» **Prompt**:
Your task is to transcribe the data in full.

[Recorded data]
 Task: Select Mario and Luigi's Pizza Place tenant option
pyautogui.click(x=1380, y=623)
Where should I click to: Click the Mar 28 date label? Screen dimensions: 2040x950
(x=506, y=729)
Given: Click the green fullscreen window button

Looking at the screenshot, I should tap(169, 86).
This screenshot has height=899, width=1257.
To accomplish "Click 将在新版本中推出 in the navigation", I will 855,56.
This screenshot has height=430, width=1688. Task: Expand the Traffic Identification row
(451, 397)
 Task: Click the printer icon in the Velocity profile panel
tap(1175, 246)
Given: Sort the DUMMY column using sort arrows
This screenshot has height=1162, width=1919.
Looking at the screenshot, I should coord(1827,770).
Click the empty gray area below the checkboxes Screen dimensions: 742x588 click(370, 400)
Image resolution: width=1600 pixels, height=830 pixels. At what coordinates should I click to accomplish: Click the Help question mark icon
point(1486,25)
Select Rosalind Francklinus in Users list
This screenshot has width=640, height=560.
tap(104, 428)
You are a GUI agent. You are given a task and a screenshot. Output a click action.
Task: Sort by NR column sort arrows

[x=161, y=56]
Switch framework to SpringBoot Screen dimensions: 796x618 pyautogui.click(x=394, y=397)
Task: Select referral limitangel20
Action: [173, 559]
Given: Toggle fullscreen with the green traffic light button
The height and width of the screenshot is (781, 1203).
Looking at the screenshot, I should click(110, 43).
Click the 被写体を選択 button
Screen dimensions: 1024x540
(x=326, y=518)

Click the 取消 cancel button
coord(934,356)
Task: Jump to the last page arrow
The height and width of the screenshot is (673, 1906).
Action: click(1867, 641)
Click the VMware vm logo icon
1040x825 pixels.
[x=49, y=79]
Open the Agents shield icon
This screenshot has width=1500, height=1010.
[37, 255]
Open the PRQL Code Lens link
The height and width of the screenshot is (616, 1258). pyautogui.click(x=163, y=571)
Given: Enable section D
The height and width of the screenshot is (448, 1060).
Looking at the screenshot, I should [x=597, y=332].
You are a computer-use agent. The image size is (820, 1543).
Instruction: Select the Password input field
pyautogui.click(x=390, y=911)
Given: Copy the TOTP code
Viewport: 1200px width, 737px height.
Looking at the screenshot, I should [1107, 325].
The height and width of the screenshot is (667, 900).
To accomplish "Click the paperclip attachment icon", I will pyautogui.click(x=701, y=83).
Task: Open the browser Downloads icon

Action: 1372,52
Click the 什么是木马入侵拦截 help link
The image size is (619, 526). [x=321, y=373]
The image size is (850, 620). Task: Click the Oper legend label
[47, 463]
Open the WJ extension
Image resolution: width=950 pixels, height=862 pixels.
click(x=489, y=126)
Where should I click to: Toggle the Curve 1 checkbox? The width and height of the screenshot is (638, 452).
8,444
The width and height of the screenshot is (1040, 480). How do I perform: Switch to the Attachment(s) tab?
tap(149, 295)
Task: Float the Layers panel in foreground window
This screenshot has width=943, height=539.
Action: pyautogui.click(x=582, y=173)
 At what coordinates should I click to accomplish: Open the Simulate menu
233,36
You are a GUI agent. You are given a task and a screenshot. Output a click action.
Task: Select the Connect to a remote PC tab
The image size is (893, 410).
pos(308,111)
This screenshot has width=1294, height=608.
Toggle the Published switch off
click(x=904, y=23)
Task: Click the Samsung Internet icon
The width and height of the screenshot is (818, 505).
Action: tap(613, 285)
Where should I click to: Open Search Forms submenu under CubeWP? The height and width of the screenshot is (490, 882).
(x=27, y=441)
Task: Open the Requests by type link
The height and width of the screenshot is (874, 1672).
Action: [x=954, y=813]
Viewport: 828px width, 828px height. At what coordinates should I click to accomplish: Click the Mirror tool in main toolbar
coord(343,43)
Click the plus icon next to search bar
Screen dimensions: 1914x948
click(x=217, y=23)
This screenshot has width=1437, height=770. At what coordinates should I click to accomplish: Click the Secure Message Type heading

» **Response area**:
 Task: Select Mario and Luigi's Pizza Place tenant option
pyautogui.click(x=1380, y=623)
Where should I click to: Click the Mar 28 date label? Screen dimensions: 2040x950
(x=506, y=729)
Given: Click the green fullscreen window button

Looking at the screenshot, I should tap(169, 86).
This screenshot has height=899, width=1257.
To accomplish "Click 将在新版本中推出 in the navigation", I will 855,56.
This screenshot has height=430, width=1688. Task: Expand the Traffic Identification row
(451, 397)
 Task: Click the printer icon in the Velocity profile panel
tap(1175, 246)
Given: Sort the DUMMY column using sort arrows
This screenshot has height=1162, width=1919.
Looking at the screenshot, I should coord(1827,770).
Click the empty gray area below the checkboxes Screen dimensions: 742x588 click(370, 400)
Image resolution: width=1600 pixels, height=830 pixels. At what coordinates should I click to accomplish: Click the Help question mark icon
point(1486,25)
Select Rosalind Francklinus in Users list
This screenshot has width=640, height=560.
tap(104, 428)
You are a GUI agent. You are given a task and a screenshot. Output a click action.
Task: Sort by NR column sort arrows

[x=161, y=56]
Switch framework to SpringBoot Screen dimensions: 796x618 pyautogui.click(x=394, y=397)
Task: Select referral limitangel20
Action: [173, 559]
Given: Toggle fullscreen with the green traffic light button
The height and width of the screenshot is (781, 1203).
Looking at the screenshot, I should click(110, 43).
Click the 被写体を選択 button
Screen dimensions: 1024x540
(x=326, y=518)

Click the 取消 cancel button
coord(934,356)
Task: Jump to the last page arrow
The height and width of the screenshot is (673, 1906).
Action: click(1867, 641)
Click the VMware vm logo icon
1040x825 pixels.
[x=49, y=79]
Open the Agents shield icon
This screenshot has width=1500, height=1010.
[37, 255]
Open the PRQL Code Lens link
The height and width of the screenshot is (616, 1258). pyautogui.click(x=163, y=571)
Given: Enable section D
The height and width of the screenshot is (448, 1060).
Looking at the screenshot, I should [x=597, y=332].
You are a computer-use agent. The image size is (820, 1543).
Instruction: Select the Password input field
pyautogui.click(x=390, y=911)
Given: Copy the TOTP code
Viewport: 1200px width, 737px height.
Looking at the screenshot, I should [1107, 325].
The height and width of the screenshot is (667, 900).
To accomplish "Click the paperclip attachment icon", I will pyautogui.click(x=701, y=83).
Task: Open the browser Downloads icon

Action: 1372,52
Click the 什么是木马入侵拦截 help link
The image size is (619, 526). [x=321, y=373]
The image size is (850, 620). Task: Click the Oper legend label
[47, 463]
Open the WJ extension
Image resolution: width=950 pixels, height=862 pixels.
click(x=489, y=126)
Where should I click to: Toggle the Curve 1 checkbox? The width and height of the screenshot is (638, 452).
8,444
The width and height of the screenshot is (1040, 480). How do I perform: Switch to the Attachment(s) tab?
tap(149, 295)
Task: Float the Layers panel in foreground window
This screenshot has width=943, height=539.
Action: pyautogui.click(x=582, y=173)
 At what coordinates should I click to accomplish: Open the Simulate menu
233,36
You are a GUI agent. You are given a task and a screenshot. Output a click action.
Task: Select the Connect to a remote PC tab
The image size is (893, 410).
pos(308,111)
This screenshot has width=1294, height=608.
Toggle the Published switch off
click(x=904, y=23)
Task: Click the Samsung Internet icon
The width and height of the screenshot is (818, 505).
Action: tap(613, 285)
Where should I click to: Open Search Forms submenu under CubeWP? The height and width of the screenshot is (490, 882).
(x=27, y=441)
Task: Open the Requests by type link
The height and width of the screenshot is (874, 1672).
Action: [x=954, y=813]
Viewport: 828px width, 828px height. At what coordinates should I click to accomplish: Click the Mirror tool in main toolbar
coord(343,43)
Click the plus icon next to search bar
Screen dimensions: 1914x948
click(x=217, y=23)
This screenshot has width=1437, height=770. At what coordinates should I click to accomplish: Click the Secure Message Type heading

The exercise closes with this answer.